В общем, сейчас нет ничего такого в том, чтобы одинокая змейка, не встретившая пока своего единственного, спуталась с кем угодно: хоть с росомахой, хоть с осьминогом, хоть даже с лунным. Справочку только надо взять или защиту использовать, чтобы не подхватить какой-нибудь грибок; в школе на домоводстве нас даже учили надевать презерватив на скалку, а мы – ну, что с девчонок взять, – ржали и краснели.
Интересно, – вяло подумала я, утирая лицо полотенцем, – а Дезире хоть не болеет ничем? Хотя, Полуночь, он ведь лунный. Да он же сделан из света. Какие к морочкам презервативы!

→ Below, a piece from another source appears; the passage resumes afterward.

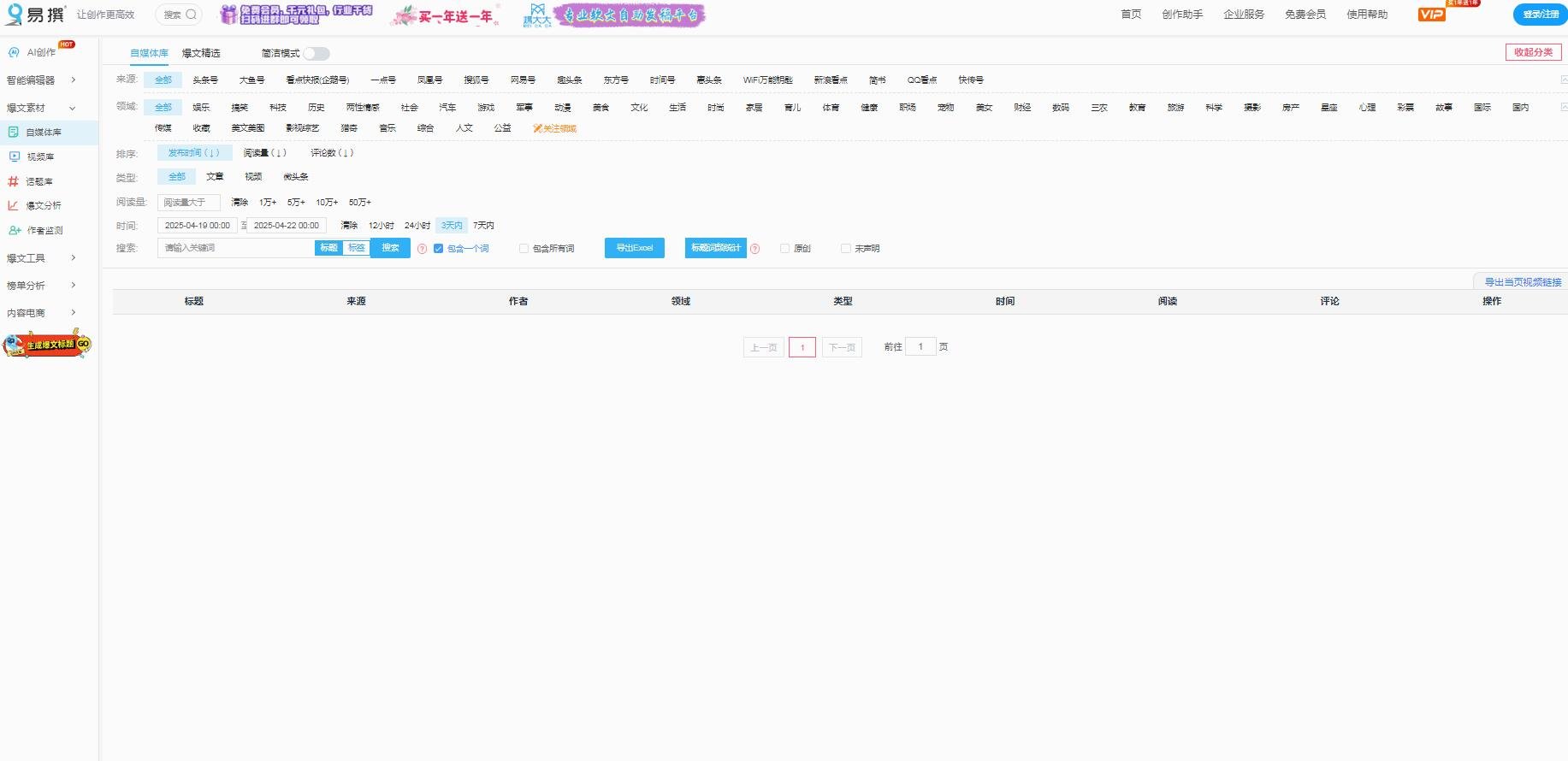Open 企业服务 in top navigation
The height and width of the screenshot is (761, 1568).
coord(1243,15)
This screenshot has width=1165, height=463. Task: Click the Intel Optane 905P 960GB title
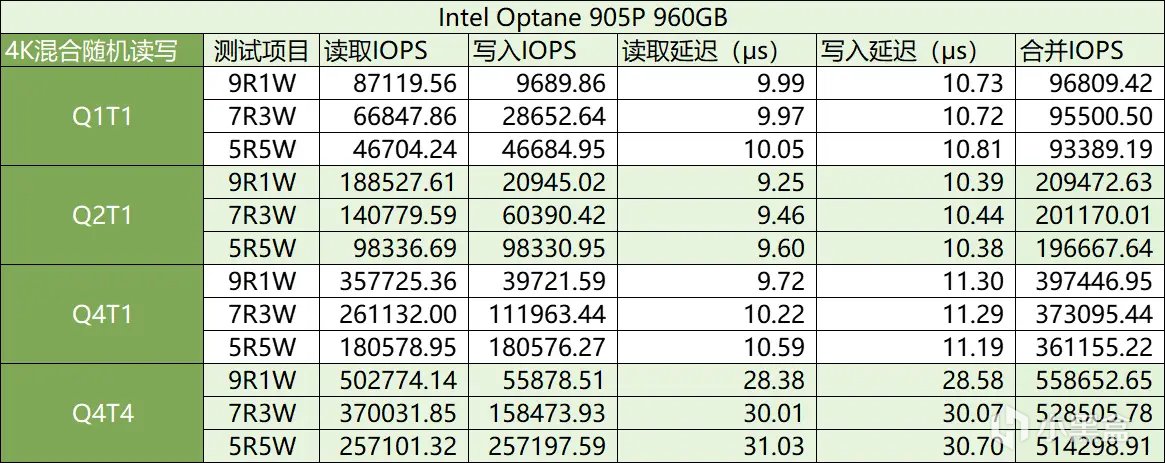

В общем, нет в этом теперь ничего такого.
Главное только – не забыться. И помнить, что это – не навсегда, несерьёзно. Маленькая интрижка, приятные несколько недель или месяцев вместе – столько, сколько Полуночь отмерит до той самой встречи…
– Не понимаю этого, – качала головой мама. Мама была по-хорошему чуть-чуть старомодной, но никогда не ругалась, только «не понимала». – Если несерьёзно, без чувства, то и зачем?

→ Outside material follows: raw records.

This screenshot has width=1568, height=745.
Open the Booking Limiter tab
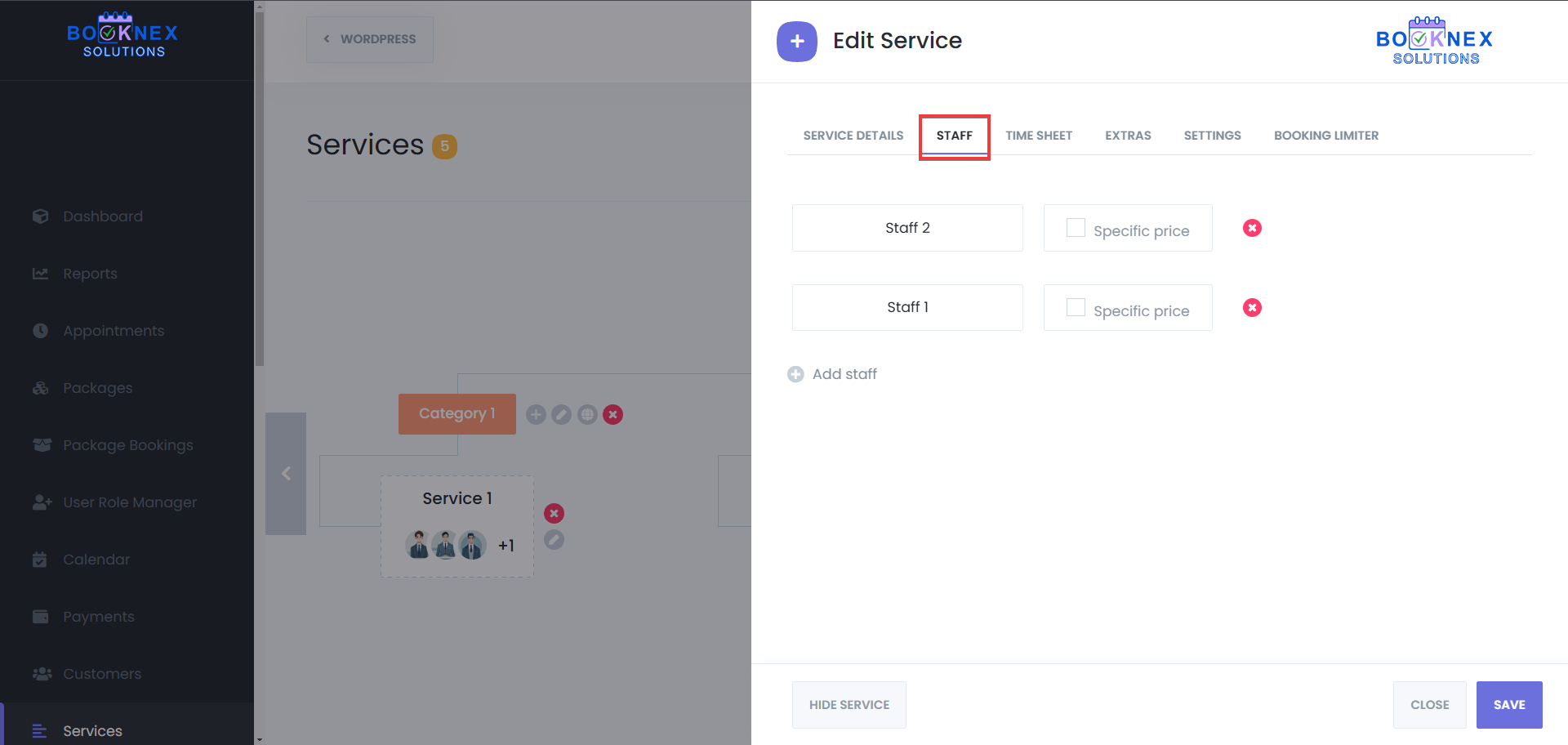pyautogui.click(x=1325, y=136)
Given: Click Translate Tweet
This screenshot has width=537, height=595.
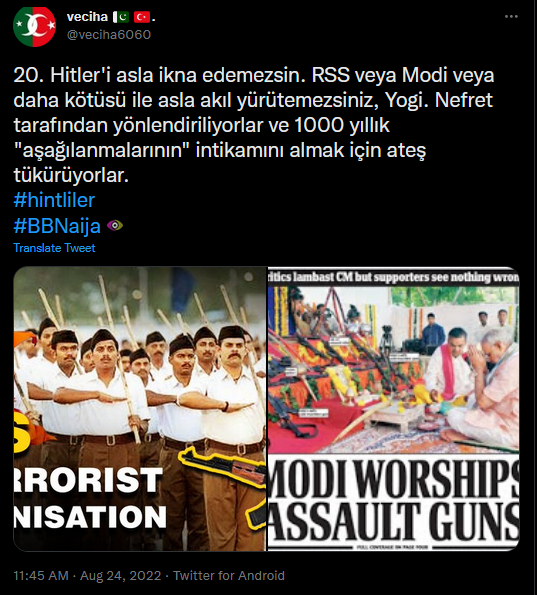Looking at the screenshot, I should (54, 248).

Мама очень любила папу. Не как пару, хотя и так, наверное, тоже, а просто – как его самого. Смотрела на него такими глазами, что всегда становилось немного неловко и ужасно завидно. А папа ради неё научился играть на гитаре, перебрался в Марпери и поехал к оракулу, когда узнал про «проклятие».

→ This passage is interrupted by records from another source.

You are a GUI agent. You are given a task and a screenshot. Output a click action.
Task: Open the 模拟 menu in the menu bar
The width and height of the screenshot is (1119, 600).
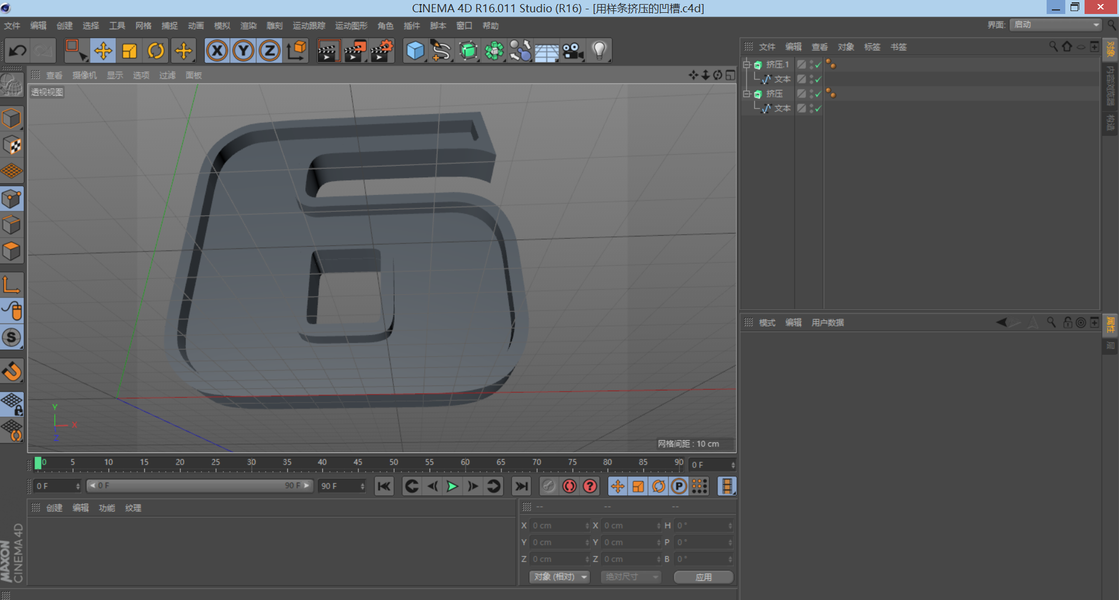point(222,25)
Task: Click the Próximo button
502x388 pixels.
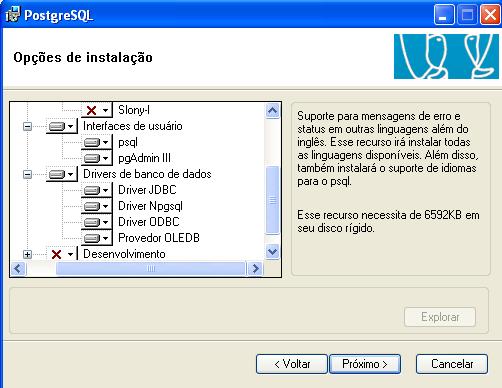Action: click(365, 364)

И мне, глядя на них, не хотелось – несерьёзно и без чувств. Сама оракул сказала, что видит меня с мужчиной; и, какой длинной ни вышла бы дорога к нему, я пройду её, я дождусь, и стану его любить.
Я любила его – всегда. Это был огонёк, тёплый и ласковый, трепещущий где-то за сердцем. Однажды мы встретимся, и тогда всё станет хорошо, легко и просто. Я буду любить его, я буду для него любой, я приму его – кем бы он ни был. И он станет любить меня.
У нас всё будет правильно. По-настоящему. Мы уедем из Марпери, чтобы стать вместе счастливыми. Для него были и мои длинные косы, и то расшитое цветами платье, что я вышивала две зимы, но так и не надела ни разу, и вся нерастраченная нежность. Для него одного – никогда не сказанные слова, ласковые прикосновения, яркие губы…
Мне не с кем будет сравнивать, а ему – не в чем меня упрекнуть. И дом будет – полная чаша, и…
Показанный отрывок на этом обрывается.